### [TEXT SEGMENT]

+ + +

Most statistical analyses in R require data to be provided in “long” format, namely one row for each observation. Example: if you want to compare the weight of sheep across 10 different farms, resist the temptation of having one row for each farm. One measurement = one row. All weight measurements will be in a column. For each weight measurement you’ll need all the information of interest, such as sheep unique ID (in one column) and the farm it belongs to (in another column). If each sheep was weighted more than once it’s still one weight measurement = one row, but you’ll add a column to specify when the weight measurement was taken (e.g. date, or season, or before/after a certain treatment… Whatever serves your purpose).

To read MS Excel files in R, but I find it much easier to read .csv files or tab-delimited files (saved as .txt). To save a spread sheet as .csv (comma-separated) or as tab-delimited .txt, select “Save as…” in your spreadsheet editor (probably Excel).

To read a .csv file in R, use:

mydata <- read.csv("FILE_LOCATION/FILE_NAME.csv")

To read a tab-delimited .txt file in R, use:

mydata <- read.delim("FILE_LOCATION/FILE_NAME.txt")

Where mydata is a name of your choice, while FILE_LOCATION and FILE_NAME must be those of the file where your data are stored. To avoid having to type FILE_LOCATION and FILE_NAME by hand, you can use this trick:

mydata <- read.csv(file.choose())

+ + +

### [INFORMATION PROVIDED]
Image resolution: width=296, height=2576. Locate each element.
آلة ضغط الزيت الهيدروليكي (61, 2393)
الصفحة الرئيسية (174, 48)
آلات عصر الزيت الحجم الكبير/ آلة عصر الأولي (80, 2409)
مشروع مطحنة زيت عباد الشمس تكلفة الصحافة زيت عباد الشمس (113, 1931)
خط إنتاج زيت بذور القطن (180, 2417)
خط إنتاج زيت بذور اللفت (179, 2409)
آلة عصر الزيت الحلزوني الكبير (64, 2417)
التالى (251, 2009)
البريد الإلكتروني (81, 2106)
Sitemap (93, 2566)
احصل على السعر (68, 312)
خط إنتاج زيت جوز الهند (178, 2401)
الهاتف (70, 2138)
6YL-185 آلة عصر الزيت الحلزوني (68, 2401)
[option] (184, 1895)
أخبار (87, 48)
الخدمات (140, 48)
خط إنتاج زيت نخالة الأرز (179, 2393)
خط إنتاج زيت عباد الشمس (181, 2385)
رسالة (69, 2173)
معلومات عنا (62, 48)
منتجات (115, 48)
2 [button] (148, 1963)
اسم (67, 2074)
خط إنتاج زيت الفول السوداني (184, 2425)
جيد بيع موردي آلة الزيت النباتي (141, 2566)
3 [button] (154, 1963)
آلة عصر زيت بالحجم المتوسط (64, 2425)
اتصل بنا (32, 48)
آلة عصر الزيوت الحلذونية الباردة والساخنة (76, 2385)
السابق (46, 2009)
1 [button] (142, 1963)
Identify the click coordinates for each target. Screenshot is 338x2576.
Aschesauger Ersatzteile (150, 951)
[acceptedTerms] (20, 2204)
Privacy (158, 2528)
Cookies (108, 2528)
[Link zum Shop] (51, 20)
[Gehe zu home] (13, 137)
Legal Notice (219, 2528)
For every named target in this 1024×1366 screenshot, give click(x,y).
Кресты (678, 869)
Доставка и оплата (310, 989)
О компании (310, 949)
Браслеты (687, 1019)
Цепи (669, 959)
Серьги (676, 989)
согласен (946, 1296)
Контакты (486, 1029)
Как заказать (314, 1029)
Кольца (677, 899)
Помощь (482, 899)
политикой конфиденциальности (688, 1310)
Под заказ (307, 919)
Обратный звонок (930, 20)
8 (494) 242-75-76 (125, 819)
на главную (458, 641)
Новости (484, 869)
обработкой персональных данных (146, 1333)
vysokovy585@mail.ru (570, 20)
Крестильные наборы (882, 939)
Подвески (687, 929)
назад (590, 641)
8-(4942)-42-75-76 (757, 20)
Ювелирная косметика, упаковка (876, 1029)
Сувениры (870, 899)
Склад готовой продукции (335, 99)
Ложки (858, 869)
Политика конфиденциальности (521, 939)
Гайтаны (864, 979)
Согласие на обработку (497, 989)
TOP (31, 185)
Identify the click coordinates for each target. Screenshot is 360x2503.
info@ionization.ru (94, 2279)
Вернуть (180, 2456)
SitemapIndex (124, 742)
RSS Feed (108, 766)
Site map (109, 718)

+ + +

### [WORK INSTRUCTIONS]
From the text on reading data files into R, extract everything from "Where mydata is" down to "mydata <- read.csv(file.choose())", copying it word for word.

### [TASK SOLUTION]
Where mydata is a name of your choice, while FILE_LOCATION and FILE_NAME must be those of the file where your data are stored. To avoid having to type FILE_LOCATION and FILE_NAME by hand, you can use this trick:

mydata <- read.csv(file.choose())